* Exercise aim *
Reproduce the data word for word, keeping every line complete.

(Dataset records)
====================

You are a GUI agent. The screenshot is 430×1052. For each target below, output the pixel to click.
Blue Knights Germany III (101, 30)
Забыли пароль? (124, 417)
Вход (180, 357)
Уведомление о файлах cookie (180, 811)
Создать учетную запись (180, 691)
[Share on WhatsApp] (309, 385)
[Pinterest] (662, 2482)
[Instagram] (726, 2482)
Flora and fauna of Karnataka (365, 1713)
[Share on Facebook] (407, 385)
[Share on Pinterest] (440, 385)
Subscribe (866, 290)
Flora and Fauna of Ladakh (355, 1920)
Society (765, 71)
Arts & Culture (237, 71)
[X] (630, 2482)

====================

* Exercise response *
You are a GUI agent. The screenshot is 430×1052. For each target below, output the pixel to click.
Blue Knights Germany III (101, 30)
Забыли пароль? (124, 417)
Вход (180, 357)
Уведомление о файлах cookie (180, 811)
Создать учетную запись (180, 691)
[Share on WhatsApp] (309, 385)
[Pinterest] (662, 2482)
[Instagram] (726, 2482)
Flora and fauna of Karnataka (365, 1713)
[Share on Facebook] (407, 385)
[Share on Pinterest] (440, 385)
Subscribe (866, 290)
Flora and Fauna of Ladakh (355, 1920)
Society (765, 71)
Arts & Culture (237, 71)
[X] (630, 2482)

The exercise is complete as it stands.